Op-Ed: Sure, resolve to stage more plays by women. It still won’t make up for all we’ve lost

Chairs and tables on a plaza in front of a fountain with the Mark Taper Forum in the background.
The second-tier status of female playwrights was underlined when L.A.’s Center Theater Group recently announced a 10-play season at the Mark Taper Forum, pictured. Only one of the plays was by a woman.
(Al Seib / Los Angeles Times)

Recently a producer revealed he had held one of my plays for years without reading it. And then the punchline: What he’d always liked about me, he said, was that despite being repeatedly disrespected and pushed aside, “Sarah, you took it like a man.”

It was one of those typical female playwright moments when, despite everything you’ve been through, you still can’t believe that the people with the power have the chutzpah to talk to us that way, but they do. In fact, a man would have been twice as likely to get his play produced.

Almost four decades ago, I emerged as a playwright into a world of all-white, all-male seasons and white, male critics. I’ve watched generations of male colleagues enjoy a wide range of opportunities and professional growth, while women were consistently pushed to the side. I have had two plays produced Off-Broadway and one by a highly regarded regional production company, and my work has been the subject of many workshops and readings. But like most of my female peers, I have spent 10, 15, 20 years trying to get some of my plays produced — without success.


The second-tier status of female playwrights got a moment in the spotlight earlier this month when L.A.’s Center Theater Group announced a 10-play Mark Taper Forum season for 2021-22. Only one was by a woman. Many women shouted out in anger and pain, then “Slave Play” author Jeremy O. Harris responded by threatening to withdraw his play from the upcoming season in protest.

It was an unprecedented act of solidarity that pushed back against the bonds of male power and loyalties built on a history of women being excluded. His bold move was such a shock to the system that it actually worked. Center Theater Group soon announced their commitment to programming the following season with work written only by women and nonbinary playwrights, and that Harris would remain in the current lineup.

The move is essential and more theaters across America must follow CTG’s lead. But this opening of the door to the full range of our voices is so overdue and, of course, far from enough. Less than one-third of the plays produced in America are written by women, according to the Dramatists Guild.

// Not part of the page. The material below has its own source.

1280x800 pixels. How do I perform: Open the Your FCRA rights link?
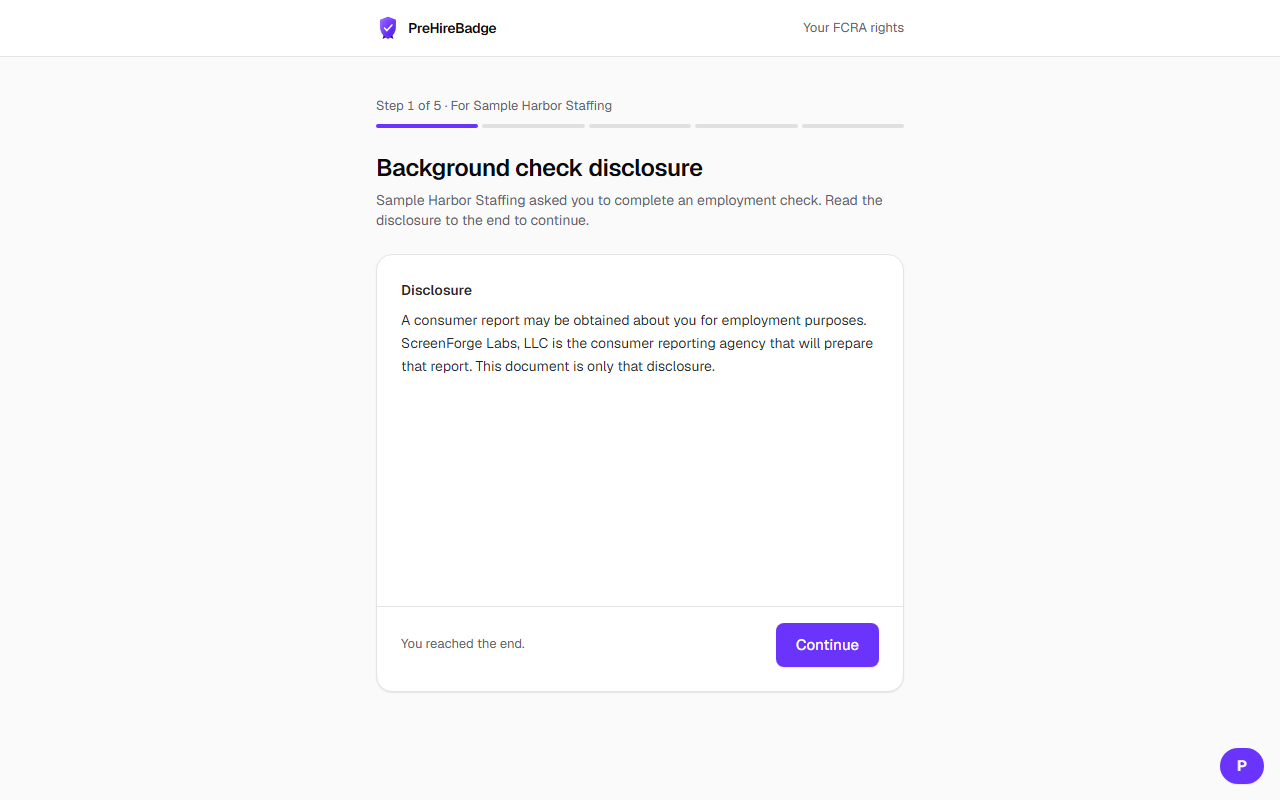[853, 28]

Women over 50, especially women who are BIPOC — Black, Indigenous, people of color — “who led the path for diversity we now enjoy,” the guild said in a recent mailing, “do not appear to have directly benefitted.”

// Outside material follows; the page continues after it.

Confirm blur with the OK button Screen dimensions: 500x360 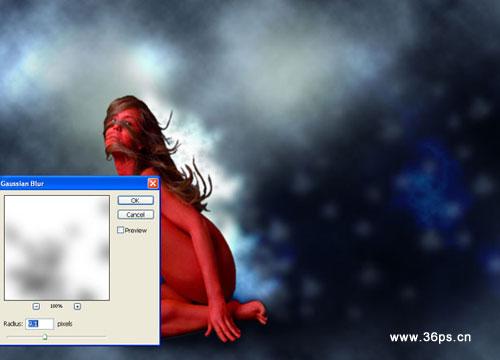click(x=136, y=200)
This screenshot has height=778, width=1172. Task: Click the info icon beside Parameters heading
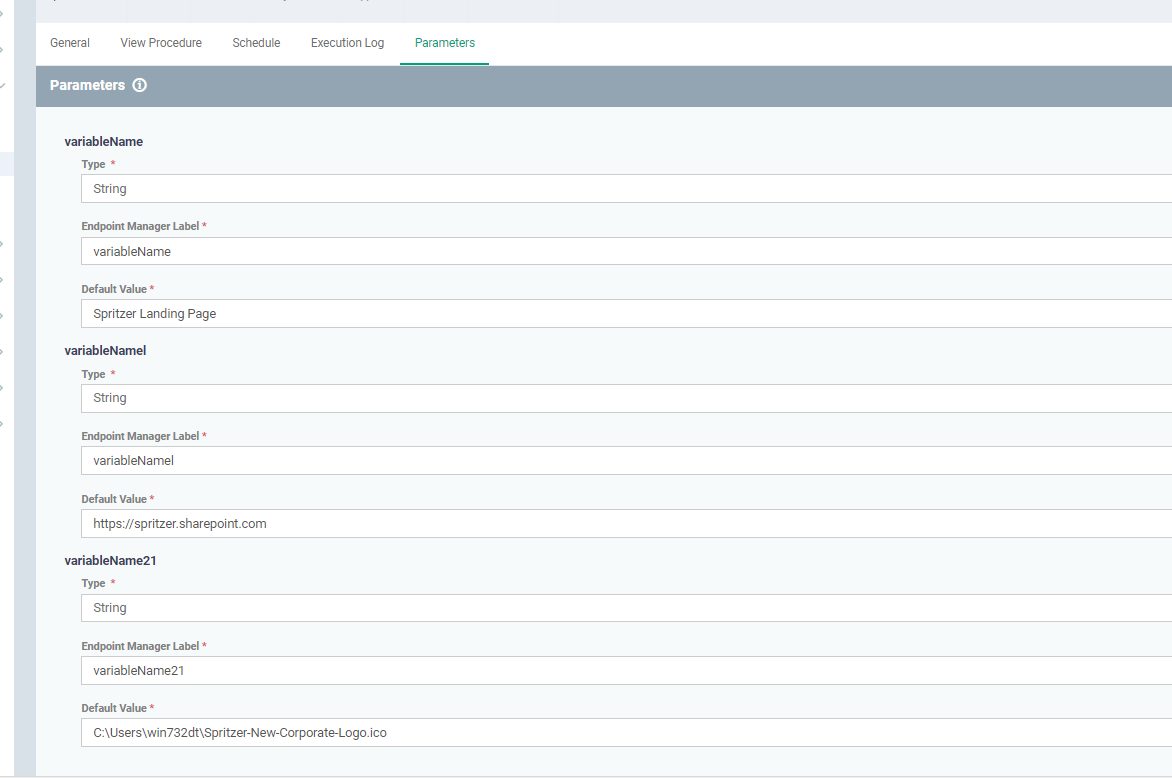coord(140,85)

But nothing can give my generation back what was taken from us: opportunity, development, experience, influence, income and growth. And without those status markers, persuading theaters to fully transform whose work is allowed to be seen and grappled with remains difficult.

Recently, after a reading of my play about the landmark Roe vs. Wade abortion rights case, the male artistic director made one comment: “I wish you had more from the male point of view.” I wish I could say this was atypical, but it is not.


Women are working together to fight back. In 2018, playwright and television writer Jacquelyn Reingold, known for the series “The Good Fight” and “In Treatment,” and some of her colleagues formed the Honor Roll, an organization that advocates for female writers over 40. It now has 1,300 members. The group has encouraged directors to advocate for overlooked women writers and published a collection of members’ short plays.

To bring more older female writers onto the American stage, theater administrators should try speaking with us. Those of us in this lost generation of women playwrights usually have to wait years for our work to be read, only to receive a cursory email rejection. We are rarely given the opportunity to discuss the work and its values with the powers that be.

We are often presenting points of view that are lesser known or marginalized — gatekeepers may be confusing this unfamiliarity with a lack of quality.

Historically, women who dared to put our visions into plays that are epic or highly stylized were shuttled to solo work or lighter modes and subjects, while men largely retained ownership of the multicharacter plays that are highly regarded and dominate theatrical productions.

Writers whose scripts may have been discarded because of their racial perspective, or their point of view on male power, or because they featured a lesbian protagonist must be invited back onstage. And conversations and the creation of real relationships will make our work more legible and reveal the values of these differences.

The time for widespread change is now. May the season of the female and nonbinary playwright at CTG mark a new beginning for women who have continued to write no matter what. We may finally get our chance. And then we may get it again. And then we will be heard from. And then a shift will occur. And the American theater will start to discover what a wide range of women’s voices sounds like and what we really have to say. And saying so won’t be dangerous, career destroying or rage inducing. It will just be normal, obvious, a fact.

Sarah Schulman is a novelist, screenwriter, nonfiction writer and playwright.